**EXERCISE DIRECTIONS:** Print the items below verbatim, from the first line through the line containing "click(x=136, y=376)", with both ends included.

_ _ _

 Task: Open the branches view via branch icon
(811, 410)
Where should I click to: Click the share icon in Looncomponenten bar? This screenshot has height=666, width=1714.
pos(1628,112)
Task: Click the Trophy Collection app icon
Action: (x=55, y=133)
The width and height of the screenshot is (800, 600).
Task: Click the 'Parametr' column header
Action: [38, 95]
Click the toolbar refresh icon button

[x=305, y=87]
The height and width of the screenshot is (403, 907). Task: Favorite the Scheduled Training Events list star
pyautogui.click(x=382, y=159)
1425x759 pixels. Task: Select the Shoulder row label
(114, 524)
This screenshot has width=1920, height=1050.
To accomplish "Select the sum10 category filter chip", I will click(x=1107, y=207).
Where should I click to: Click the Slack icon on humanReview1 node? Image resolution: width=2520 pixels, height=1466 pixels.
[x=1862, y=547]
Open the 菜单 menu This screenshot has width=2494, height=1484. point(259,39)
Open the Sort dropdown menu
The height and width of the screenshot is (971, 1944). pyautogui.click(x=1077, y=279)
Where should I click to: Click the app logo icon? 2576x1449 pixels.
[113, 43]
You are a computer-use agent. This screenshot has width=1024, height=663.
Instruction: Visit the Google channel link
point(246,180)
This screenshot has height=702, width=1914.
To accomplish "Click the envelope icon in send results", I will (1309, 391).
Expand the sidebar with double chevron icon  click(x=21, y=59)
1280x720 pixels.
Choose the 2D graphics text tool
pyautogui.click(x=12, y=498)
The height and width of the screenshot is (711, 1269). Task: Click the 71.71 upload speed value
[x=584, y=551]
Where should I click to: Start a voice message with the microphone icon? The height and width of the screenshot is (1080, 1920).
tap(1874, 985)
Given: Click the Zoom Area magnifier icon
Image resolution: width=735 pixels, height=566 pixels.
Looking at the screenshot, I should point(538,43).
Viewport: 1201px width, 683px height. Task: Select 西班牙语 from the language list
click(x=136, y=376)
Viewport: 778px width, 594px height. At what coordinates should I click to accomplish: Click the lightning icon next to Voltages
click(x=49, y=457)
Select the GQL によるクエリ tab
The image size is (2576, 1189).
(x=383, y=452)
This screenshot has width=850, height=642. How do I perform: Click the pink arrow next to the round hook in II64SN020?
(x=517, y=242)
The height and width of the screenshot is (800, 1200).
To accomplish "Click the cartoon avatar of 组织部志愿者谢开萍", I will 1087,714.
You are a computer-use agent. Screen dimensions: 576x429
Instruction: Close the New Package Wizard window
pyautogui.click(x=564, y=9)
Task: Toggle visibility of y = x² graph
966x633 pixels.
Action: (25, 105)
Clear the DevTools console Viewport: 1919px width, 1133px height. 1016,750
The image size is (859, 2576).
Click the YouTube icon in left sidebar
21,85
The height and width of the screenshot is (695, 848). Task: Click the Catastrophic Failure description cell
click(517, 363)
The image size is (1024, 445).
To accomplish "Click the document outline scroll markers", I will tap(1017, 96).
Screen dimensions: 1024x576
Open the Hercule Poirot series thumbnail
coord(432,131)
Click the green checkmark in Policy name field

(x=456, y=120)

_ _ _

**REPLY TO THE TASK:**
 Task: Open the branches view via branch icon
(811, 410)
Where should I click to: Click the share icon in Looncomponenten bar? This screenshot has height=666, width=1714.
pos(1628,112)
Task: Click the Trophy Collection app icon
Action: (x=55, y=133)
The width and height of the screenshot is (800, 600).
Task: Click the 'Parametr' column header
Action: [38, 95]
Click the toolbar refresh icon button

[x=305, y=87]
The height and width of the screenshot is (403, 907). Task: Favorite the Scheduled Training Events list star
pyautogui.click(x=382, y=159)
1425x759 pixels. Task: Select the Shoulder row label
(114, 524)
This screenshot has width=1920, height=1050.
To accomplish "Select the sum10 category filter chip", I will click(x=1107, y=207).
Where should I click to: Click the Slack icon on humanReview1 node? Image resolution: width=2520 pixels, height=1466 pixels.
[x=1862, y=547]
Open the 菜单 menu This screenshot has width=2494, height=1484. point(259,39)
Open the Sort dropdown menu
The height and width of the screenshot is (971, 1944). pyautogui.click(x=1077, y=279)
Where should I click to: Click the app logo icon? 2576x1449 pixels.
[113, 43]
You are a computer-use agent. This screenshot has width=1024, height=663.
Instruction: Visit the Google channel link
point(246,180)
This screenshot has height=702, width=1914.
To accomplish "Click the envelope icon in send results", I will (1309, 391).
Expand the sidebar with double chevron icon  click(x=21, y=59)
1280x720 pixels.
Choose the 2D graphics text tool
pyautogui.click(x=12, y=498)
The height and width of the screenshot is (711, 1269). Task: Click the 71.71 upload speed value
[x=584, y=551]
Where should I click to: Start a voice message with the microphone icon? The height and width of the screenshot is (1080, 1920).
tap(1874, 985)
Given: Click the Zoom Area magnifier icon
Image resolution: width=735 pixels, height=566 pixels.
Looking at the screenshot, I should point(538,43).
Viewport: 1201px width, 683px height. Task: Select 西班牙语 from the language list
click(x=136, y=376)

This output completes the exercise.